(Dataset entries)
"""

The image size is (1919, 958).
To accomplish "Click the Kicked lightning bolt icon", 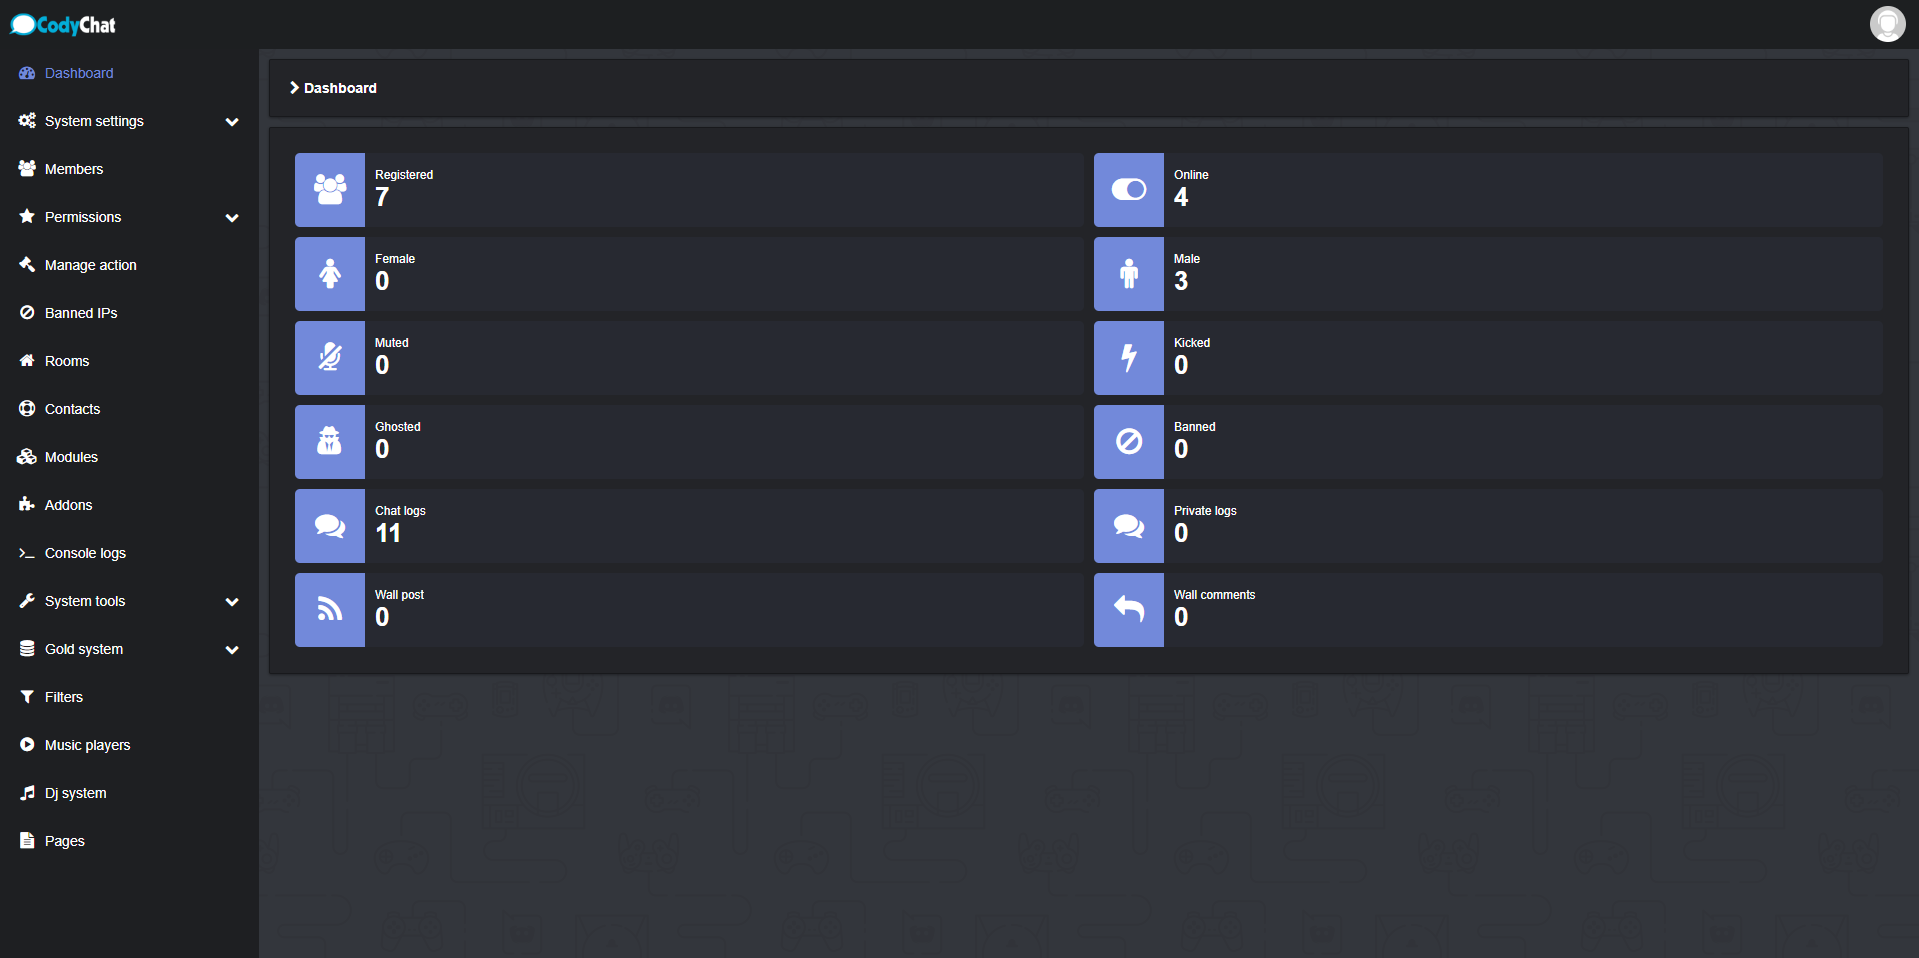I will 1129,358.
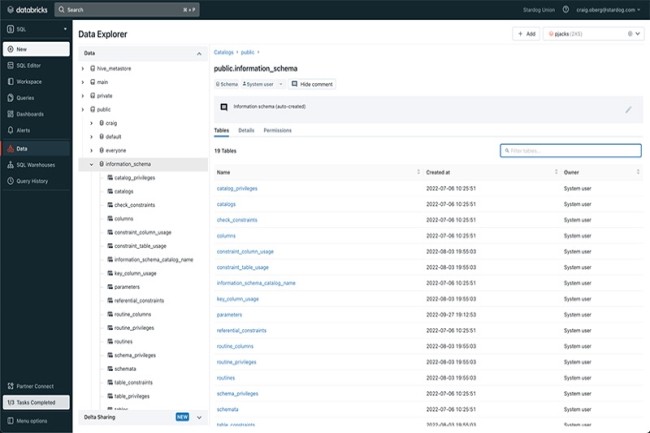Open the pjacks warehouse selector dropdown

click(593, 34)
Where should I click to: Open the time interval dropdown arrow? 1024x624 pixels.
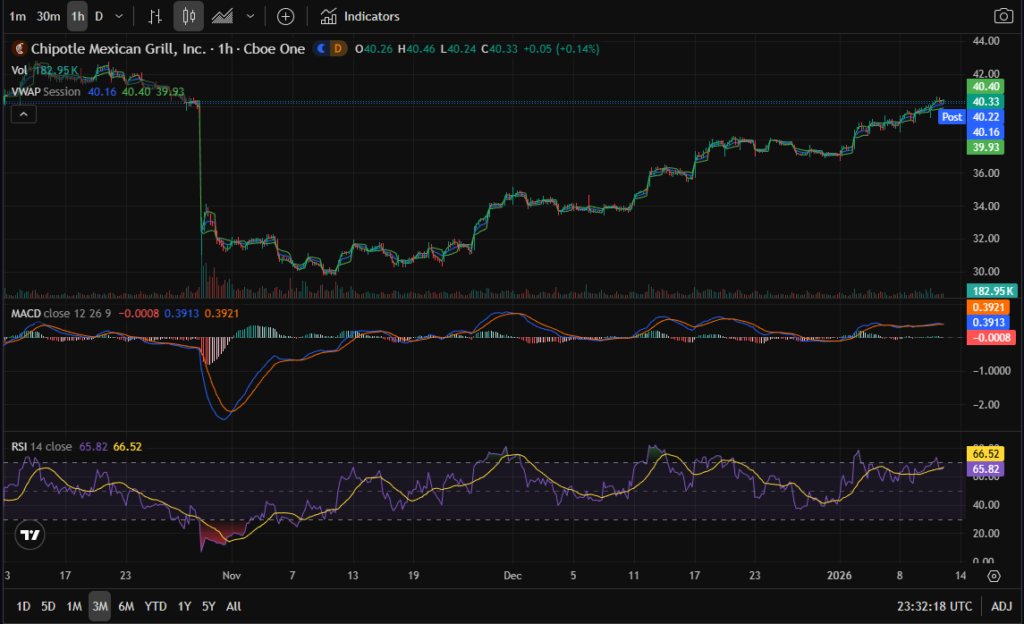120,16
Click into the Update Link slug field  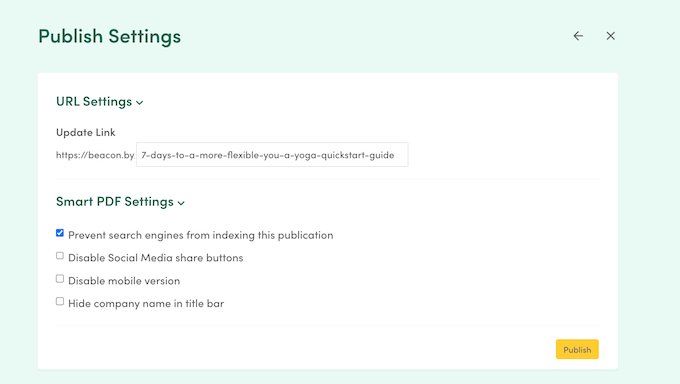point(272,154)
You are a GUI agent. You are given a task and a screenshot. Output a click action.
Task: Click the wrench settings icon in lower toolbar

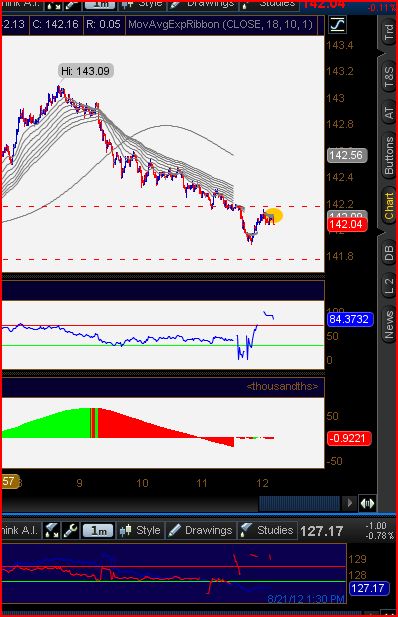pos(70,530)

"""

> _Task directions_:
Transcribe, word for word, the line holding "You are a GUI" and all lines after it in the entries above, ending with the last. Only those lines; no pictures.

> _Reply_:
You are a GUI agent. You are given a task and a screenshot. Output a click action.
Task: Click the wrench settings icon in lower toolbar

pos(70,530)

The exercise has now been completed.